“You are my friends if you do whatever I command you. No longer do I call you servants, for a servant does not know what his master is doing; but I have called you friends” John 15:14-15
There are two different kinds of relationship in mind here; that of a master and slave and that of friends. In the religions of the world the master and slave relationship prevails but that is not the case in true Christianity. Unfortunately there are many Christians who have a master and servant mindset with regard to their relationship with God. That kind of relationship will provoke concepts of serving to gain favour or some other kind of reward. In the work force we call these promotion and higher pay.
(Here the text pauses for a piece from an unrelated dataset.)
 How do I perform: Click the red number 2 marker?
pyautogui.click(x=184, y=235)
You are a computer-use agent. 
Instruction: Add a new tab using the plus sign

The relationship of servant and master does not require love or even friendship. It is a commercial relationship. A person serves another for what they can get out of it. If they are not getting what they want they will choose another master. So we see that the master and servant relationship does not require loyalty or sacrifice either.
Is this concept contrary to Jesus words in verse 14, “You are my friends if you do whatever I command you”? From this verse in isolation one may think that if they are an obedient servant that will make them a friend of Jesus. Indeed, that may be the very reward such a person desires. This is a wonderful desire but is it the way to obtain friendship of Jesus?
The nature of friendship is that of equals sharing their lives but how can God in the Person of Jesus Christ be considered an equal with a sinner?
On one occasions I was employed by a man who I considered a friend then – and still do. So far as being men before God we are equal but our roles within the organisation were very different. The same is true of my relationship with Jesus. He says that it is possible for us to be friends even though there is a great difference in our roles within His church. It is possible because of the incarnation. Jesus left His glory with the Father and took on humanity. In that, we are equally human. If not, then Jesus could never atone for our sin.
The relationship of friends is very different to that of master and slave. Friends serve one another for what they can give not for what they can get. There is also love, involving sacrifice, and loyalty in friendship. Friends share the same interests and love being in company with each other.
Of course, among people there are degrees of friendship but as we read the broader context of this passage including Jesus’ prayer in chapter seventeen it is clear that Jesus desires that we have the most intimate of friendships with Him. As a friend of Jesus we will serve Him out of love and not out of duty or for some reward. As friends do, Jesus tells us His plans for the future. He warns us of what lies ahead so that we can allow Him to prepare us for them (cf. Genesis 18:17; James 2:23; John 16:13).